ABOVE THE FIELDS, 1989-1999
Ken Whisson
oil on linen
80.0 x 119.5 cm
signed, dated and inscribed verso: “ABOVE THE FIELDS”/ “Bomber Pilots,/ Grass and Sky”/ Ken Whisson Perugia/ 11/6/89 + 31/7/89/+(decisive attack)/ 19/8/98/ + central face re-done/25/12/99
Niagara Galleries, Melbourne (label attached verso)
Private collection, Melbourne
Ken Whisson, Niagara Galleries, Melbourne, 2000, cat.11 (label attached verso)
Fundamental to the highly enigmatic, gestural form of abstraction for which Ken Whisson has become renowned is the premise that art should be produced with intuitive spontaneity. As illuminated in his lecture on 'Technique and Intuition' at the Ballarat Art School in 1994, Whisson believes artistic creation reaches its zenith in the moment where the artist's conscious eyes and mind are totally surprised by what the brush has intuitively produced: '...By not looking at your own work you don't lose the thread of development, the ideas and developments come back from that dark pile of hidden paintings in a way that they will not come back if you look at them and wonder about them, have doubts, or worse, let them seduce you into thinking that what you have already done is your style and way of painting.'1
Interestingly, this honest and unpretentious approach to painting has resulted in a truly sophisticated, complex visual language that exerts increasingly compelling appeal on the viewer.
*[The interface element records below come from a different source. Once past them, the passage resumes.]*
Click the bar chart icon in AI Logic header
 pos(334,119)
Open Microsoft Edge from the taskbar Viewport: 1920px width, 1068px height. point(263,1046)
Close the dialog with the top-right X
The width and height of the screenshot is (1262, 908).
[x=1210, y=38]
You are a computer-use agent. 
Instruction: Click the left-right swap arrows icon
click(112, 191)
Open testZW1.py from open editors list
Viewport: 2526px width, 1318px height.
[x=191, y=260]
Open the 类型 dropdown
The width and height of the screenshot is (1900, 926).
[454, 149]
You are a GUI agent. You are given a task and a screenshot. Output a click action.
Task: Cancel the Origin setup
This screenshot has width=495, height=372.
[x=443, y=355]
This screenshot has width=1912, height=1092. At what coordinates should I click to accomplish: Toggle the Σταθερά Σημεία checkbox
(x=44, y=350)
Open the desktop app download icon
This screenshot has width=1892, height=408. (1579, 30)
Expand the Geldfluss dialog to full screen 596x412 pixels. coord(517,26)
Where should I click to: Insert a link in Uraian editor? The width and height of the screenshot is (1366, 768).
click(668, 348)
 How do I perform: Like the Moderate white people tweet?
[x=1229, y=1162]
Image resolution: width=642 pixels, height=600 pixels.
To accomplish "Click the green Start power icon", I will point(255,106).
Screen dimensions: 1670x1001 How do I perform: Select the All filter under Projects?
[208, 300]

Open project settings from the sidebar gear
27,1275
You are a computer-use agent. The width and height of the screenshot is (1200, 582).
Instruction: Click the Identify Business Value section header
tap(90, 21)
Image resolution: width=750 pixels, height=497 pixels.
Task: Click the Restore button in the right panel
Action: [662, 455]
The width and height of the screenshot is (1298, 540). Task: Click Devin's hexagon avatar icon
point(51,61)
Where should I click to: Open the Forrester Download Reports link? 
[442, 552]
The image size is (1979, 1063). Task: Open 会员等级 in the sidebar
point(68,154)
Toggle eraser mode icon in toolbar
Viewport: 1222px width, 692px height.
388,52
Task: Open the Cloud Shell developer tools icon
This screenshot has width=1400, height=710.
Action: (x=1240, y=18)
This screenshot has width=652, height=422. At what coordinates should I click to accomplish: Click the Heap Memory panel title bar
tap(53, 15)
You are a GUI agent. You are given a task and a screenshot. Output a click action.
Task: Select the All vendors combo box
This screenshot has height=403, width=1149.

Forms which initially appear disordered and unrelated, floating in spatial ambiguity, suddenly become familiar; as John McDonald observes, '...Looking at one of Whisson's works is like studying a diagram of the thinking mind.'2 It is the memory, with its bank of partially formed, non-sequential images, which bears the closest relationship to the reality of Whisson's work.
Oscillating between figuration and abstraction, Above the Fields encapsulates well the artist's enduring preoccupation with figure and ground relationships as the sky, bomber pilot planes and grass all merge to create a visually dynamic composition, thus encouraging 'the viewer to see with the eye of the mind... rather than expecting a perfect match between an object and its representation.'3
1. Whisson, K., 'Talk 1994' reproduced in Ken Whisson: Paintings 1947-1999 with Writings and Talks by the Artist, Niagara Publishing, Melbourne, 2001, p.43
2. McDonald, J., 'Introduction', cited ibid., p.93. ibid.